I like to give everything my good 95%. I used to try to be a perfectionist and give my best 100% and it never worked out well for me or others in the end. When you try to give your absolute 100%, you feel like you deserve twice, thrice, or even more than others who only put in their 50% or 75% effort. In reality, even if you do twice the work others do, the net increase in revenue or savings in expenses to your company is marginal. The way businesses work, if you increase the company's total sales revenue by 10%, the best you can possibly get is a 10% raise. If you manage to increase the sales by a million dollars, you will not get a million dollars, even if it was all due to you.

If your slacker coworker handles only 50 calls a day while you easily handle 100, that doesn't mean you will get twice the salary. It may seem like you are doing the work of two people easily however, in the larger scheme of things, your dedication and hard work only increased your company's customer service ability by 2%. Here's a nine dollar a week raise after taxes. Go celebrate! Unless you are contractually paid commission, wages and salary seldom have anything to do with measurable performance and everything to do with negotiation and social-networking skills. If you can get a better raise, go for it! Buy me lunch when you do.

However, chances are you will not be satisfied with the raise. So what is a wage-slave to do? Slack off? No. Just slow down. Stop being a perfectionist. Realize that you are working to pay the bills and that's it. It's wonderful if you love your job, I sure do. However, do not try to give your 100% thinking your company is going to return the favor. It does not make business sense for them. If you are a star-employee with unique skills, it makes sense for any business to hold on to you but only up to a certain price point and only in certain industries. So what's a good target to hit? I prefer 95% because it's pretty comfortable for me to give anything my 90% and just a little more effort and I'm at 95%. The magic 95% doesn't give me stress, lets me sleep at night, and in general, allows me to be much more productive. For you, that number might be just 80% or 90%. Put in as much effort as you can as long as you don't start to stress out with "but I work so hard."

If you work so hard and people don't care, stop working so hard. This rule doesn't apply just to office work. Take cleaning your home for instance. Maybe you are one of those people who keeps the house psychotically clean and starts yelling at everyone the moment a speck of dust lands on the floor because nobody other than you cleans the house... You work so hard! Yeah, stop. Clean enough to be comfortable, hygienic, and neat. Don't be a clean-freak and stress yourself and everyone else with it.

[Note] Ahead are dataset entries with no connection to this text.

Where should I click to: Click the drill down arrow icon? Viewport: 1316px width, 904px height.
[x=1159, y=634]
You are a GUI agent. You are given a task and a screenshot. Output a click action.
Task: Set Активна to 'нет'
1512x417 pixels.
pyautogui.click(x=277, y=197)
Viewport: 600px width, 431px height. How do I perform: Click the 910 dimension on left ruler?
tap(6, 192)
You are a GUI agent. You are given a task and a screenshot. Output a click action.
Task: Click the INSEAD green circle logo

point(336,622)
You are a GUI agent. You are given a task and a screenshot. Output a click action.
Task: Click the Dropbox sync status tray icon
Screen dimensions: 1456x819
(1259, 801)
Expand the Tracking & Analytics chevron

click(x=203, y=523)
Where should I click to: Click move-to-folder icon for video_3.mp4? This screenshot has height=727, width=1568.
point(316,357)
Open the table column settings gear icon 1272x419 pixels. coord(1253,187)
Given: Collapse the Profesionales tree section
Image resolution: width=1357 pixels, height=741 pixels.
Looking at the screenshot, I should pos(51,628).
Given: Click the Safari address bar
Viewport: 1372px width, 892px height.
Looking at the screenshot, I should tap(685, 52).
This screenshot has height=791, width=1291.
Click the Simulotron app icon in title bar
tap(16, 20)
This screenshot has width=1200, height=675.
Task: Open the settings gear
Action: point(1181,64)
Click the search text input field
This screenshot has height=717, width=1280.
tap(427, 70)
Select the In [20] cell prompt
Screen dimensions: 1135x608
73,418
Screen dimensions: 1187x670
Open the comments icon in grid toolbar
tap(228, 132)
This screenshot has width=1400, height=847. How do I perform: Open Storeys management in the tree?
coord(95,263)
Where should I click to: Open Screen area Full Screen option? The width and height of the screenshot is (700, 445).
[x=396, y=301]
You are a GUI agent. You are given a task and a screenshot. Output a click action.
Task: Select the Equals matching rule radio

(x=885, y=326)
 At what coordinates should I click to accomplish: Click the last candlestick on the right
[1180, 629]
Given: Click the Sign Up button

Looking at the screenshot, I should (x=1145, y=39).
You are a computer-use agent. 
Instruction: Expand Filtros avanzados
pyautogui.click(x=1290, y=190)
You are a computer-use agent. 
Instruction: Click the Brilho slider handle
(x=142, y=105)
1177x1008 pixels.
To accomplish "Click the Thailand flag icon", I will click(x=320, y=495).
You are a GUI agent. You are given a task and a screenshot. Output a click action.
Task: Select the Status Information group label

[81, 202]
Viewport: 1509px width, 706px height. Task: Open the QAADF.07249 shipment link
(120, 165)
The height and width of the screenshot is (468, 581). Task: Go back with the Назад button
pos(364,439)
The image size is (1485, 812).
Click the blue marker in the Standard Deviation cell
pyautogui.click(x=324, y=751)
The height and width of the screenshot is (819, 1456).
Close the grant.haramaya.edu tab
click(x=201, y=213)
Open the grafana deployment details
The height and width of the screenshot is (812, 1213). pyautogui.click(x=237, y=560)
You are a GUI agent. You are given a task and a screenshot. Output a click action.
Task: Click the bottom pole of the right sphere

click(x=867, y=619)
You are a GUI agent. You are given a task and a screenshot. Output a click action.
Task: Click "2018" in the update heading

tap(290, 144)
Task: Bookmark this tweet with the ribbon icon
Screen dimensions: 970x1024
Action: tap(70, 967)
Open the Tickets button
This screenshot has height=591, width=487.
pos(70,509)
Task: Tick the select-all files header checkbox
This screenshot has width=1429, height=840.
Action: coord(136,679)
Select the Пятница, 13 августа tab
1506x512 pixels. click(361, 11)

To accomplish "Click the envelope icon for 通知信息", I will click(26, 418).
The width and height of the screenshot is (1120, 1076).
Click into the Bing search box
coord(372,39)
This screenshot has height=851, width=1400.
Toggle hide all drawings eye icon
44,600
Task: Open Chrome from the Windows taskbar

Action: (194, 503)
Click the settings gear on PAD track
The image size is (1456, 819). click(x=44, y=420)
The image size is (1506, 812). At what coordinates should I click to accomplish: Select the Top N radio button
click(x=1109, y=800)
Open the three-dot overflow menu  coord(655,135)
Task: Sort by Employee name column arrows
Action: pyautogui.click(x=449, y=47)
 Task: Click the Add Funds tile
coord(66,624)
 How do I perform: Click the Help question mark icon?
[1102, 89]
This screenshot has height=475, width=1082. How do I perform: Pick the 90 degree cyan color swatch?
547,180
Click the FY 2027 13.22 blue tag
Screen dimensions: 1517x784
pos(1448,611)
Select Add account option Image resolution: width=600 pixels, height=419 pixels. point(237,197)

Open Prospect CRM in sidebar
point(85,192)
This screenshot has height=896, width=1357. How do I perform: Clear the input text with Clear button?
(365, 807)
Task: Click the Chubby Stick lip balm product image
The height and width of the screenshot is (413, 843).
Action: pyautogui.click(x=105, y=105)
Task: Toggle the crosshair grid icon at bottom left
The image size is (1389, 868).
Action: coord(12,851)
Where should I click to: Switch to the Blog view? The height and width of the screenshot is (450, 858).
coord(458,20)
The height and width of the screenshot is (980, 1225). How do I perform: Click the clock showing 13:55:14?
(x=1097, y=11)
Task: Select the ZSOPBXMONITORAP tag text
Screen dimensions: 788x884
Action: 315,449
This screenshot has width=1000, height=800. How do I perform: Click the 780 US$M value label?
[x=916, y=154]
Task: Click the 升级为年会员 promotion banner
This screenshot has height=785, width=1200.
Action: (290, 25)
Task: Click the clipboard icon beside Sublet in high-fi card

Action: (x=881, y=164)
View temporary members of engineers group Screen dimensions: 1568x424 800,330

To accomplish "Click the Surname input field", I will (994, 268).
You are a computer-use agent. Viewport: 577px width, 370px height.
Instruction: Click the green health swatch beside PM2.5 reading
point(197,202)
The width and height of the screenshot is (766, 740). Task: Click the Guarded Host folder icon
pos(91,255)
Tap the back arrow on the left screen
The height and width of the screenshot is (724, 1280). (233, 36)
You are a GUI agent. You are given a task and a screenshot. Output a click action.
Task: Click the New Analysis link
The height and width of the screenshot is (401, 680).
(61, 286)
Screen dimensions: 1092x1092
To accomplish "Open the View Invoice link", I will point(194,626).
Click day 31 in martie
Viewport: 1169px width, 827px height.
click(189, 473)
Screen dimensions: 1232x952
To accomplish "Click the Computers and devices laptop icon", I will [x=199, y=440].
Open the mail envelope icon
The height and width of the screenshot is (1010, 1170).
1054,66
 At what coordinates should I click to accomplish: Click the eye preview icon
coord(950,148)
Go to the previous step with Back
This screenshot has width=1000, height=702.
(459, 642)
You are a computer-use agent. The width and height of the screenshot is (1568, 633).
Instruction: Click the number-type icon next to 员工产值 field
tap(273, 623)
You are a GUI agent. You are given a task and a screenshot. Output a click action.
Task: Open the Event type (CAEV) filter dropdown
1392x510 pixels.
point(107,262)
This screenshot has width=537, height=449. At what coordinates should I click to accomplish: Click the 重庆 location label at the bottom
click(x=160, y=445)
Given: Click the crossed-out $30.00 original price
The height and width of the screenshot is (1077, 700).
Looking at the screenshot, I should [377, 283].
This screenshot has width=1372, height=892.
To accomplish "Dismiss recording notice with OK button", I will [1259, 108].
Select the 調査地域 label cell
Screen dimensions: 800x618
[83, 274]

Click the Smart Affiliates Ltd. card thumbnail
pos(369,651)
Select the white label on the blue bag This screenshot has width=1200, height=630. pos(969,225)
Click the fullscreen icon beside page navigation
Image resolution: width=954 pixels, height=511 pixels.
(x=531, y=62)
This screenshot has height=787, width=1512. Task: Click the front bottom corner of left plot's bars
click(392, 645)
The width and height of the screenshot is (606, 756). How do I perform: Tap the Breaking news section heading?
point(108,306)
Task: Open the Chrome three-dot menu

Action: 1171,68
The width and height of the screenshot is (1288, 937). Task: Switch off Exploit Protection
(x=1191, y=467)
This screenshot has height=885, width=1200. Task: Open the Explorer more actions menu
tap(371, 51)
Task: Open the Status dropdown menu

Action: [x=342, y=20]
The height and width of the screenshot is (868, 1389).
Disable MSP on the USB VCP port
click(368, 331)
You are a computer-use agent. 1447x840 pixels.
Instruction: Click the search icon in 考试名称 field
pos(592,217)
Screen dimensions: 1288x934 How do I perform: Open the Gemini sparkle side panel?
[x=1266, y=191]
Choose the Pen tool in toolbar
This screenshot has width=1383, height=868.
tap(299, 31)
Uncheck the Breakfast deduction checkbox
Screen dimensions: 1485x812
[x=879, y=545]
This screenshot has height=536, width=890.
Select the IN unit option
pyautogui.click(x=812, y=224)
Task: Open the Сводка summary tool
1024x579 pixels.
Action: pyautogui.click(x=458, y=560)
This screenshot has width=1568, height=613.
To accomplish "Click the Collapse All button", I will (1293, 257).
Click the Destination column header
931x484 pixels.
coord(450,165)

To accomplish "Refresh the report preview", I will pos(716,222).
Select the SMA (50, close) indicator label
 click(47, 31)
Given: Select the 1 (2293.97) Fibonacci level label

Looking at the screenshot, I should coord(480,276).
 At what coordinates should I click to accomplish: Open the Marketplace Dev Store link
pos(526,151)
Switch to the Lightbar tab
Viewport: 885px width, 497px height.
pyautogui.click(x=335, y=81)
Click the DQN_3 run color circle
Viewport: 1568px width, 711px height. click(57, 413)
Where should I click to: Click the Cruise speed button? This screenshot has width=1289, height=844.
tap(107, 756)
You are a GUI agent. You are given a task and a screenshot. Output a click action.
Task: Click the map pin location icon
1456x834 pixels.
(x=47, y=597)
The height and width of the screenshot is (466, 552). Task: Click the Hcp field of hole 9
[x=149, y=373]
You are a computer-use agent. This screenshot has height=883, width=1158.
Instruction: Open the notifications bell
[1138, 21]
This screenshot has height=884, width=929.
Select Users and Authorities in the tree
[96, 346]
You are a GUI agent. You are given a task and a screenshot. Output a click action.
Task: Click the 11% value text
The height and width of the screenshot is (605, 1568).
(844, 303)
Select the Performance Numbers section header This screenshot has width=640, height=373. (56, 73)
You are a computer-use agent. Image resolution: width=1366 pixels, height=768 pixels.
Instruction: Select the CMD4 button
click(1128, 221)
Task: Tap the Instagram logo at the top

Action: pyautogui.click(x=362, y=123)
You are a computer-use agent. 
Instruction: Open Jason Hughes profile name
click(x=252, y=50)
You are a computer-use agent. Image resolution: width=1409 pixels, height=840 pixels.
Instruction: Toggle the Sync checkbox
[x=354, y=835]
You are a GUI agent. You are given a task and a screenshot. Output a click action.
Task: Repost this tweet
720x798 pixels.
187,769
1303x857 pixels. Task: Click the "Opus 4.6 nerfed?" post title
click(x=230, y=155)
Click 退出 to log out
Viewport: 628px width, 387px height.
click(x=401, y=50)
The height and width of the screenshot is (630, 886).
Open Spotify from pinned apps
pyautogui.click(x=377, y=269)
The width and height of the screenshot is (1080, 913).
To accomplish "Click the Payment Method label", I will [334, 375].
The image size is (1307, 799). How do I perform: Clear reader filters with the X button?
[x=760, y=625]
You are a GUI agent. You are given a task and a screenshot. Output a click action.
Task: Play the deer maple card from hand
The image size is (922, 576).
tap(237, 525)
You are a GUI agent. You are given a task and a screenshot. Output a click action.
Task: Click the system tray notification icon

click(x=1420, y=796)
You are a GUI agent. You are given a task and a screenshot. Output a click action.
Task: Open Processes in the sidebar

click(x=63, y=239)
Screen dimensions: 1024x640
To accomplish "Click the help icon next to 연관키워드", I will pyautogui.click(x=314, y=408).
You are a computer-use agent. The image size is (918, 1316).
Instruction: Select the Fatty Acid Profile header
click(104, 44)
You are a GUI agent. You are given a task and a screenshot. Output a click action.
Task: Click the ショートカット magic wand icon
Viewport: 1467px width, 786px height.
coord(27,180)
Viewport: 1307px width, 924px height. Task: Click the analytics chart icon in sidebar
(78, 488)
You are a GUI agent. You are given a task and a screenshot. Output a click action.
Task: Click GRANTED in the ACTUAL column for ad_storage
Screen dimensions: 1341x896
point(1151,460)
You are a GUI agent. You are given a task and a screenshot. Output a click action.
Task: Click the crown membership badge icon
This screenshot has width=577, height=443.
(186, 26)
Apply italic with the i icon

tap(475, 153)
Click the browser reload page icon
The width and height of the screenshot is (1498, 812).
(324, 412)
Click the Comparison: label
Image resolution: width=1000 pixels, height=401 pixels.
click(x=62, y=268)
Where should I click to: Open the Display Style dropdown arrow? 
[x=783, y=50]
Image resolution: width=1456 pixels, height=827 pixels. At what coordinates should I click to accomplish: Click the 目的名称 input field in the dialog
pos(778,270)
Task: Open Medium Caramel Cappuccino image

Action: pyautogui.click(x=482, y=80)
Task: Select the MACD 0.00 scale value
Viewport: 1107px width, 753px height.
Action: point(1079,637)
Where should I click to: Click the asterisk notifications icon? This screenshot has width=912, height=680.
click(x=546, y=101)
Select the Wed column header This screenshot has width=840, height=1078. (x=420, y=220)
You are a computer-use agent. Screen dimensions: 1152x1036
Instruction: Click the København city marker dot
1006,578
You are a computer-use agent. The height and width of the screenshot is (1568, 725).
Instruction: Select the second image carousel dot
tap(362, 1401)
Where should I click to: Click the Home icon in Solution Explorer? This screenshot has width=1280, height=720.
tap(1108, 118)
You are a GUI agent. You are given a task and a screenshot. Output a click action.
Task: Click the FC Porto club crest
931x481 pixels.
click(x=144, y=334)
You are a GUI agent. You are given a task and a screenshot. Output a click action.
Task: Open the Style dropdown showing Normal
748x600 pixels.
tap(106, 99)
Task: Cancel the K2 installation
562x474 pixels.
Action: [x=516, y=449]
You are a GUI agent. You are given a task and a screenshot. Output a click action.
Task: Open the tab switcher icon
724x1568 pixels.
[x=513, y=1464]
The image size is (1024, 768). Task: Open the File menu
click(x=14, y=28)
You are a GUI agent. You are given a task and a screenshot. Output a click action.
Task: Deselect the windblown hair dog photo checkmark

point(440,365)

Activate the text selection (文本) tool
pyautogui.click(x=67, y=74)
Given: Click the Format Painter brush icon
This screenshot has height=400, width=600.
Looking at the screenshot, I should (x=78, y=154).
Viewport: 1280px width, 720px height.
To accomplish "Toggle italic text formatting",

I've lived with people who were clean-freaks and I've lived with people who were complete slobs. Somewhere in between, closer to the clean-freaks, is a spot where it's stress-free and comfortable.

In addition to office work and house chores, most charity and volunteer workers also get this "but I do so much" syndrome. I am certain you put in 30 hours per week towards your favorite volunteer organization for no pay and will get extremely sad when they don't mention your name in the monthly newsletter with the prominence you had expected. Well, think about it. Do you want to give your 100% and feel depressed when things don't turn out exactly like you want OR do you want to give your 90% and be ecstatic that they wrote a whole paragraph describing your charity project on the 3rd page?

On a different stream, a few years ago, my boss Eric gave me a wonderful book to read to help deal with office clashes and while it was not immediately obvious, I learnt a great deal from it and have pretty much incorporated the lessons into my daily life, well beyond the work environment. I highly recommend it: The Four Agreements.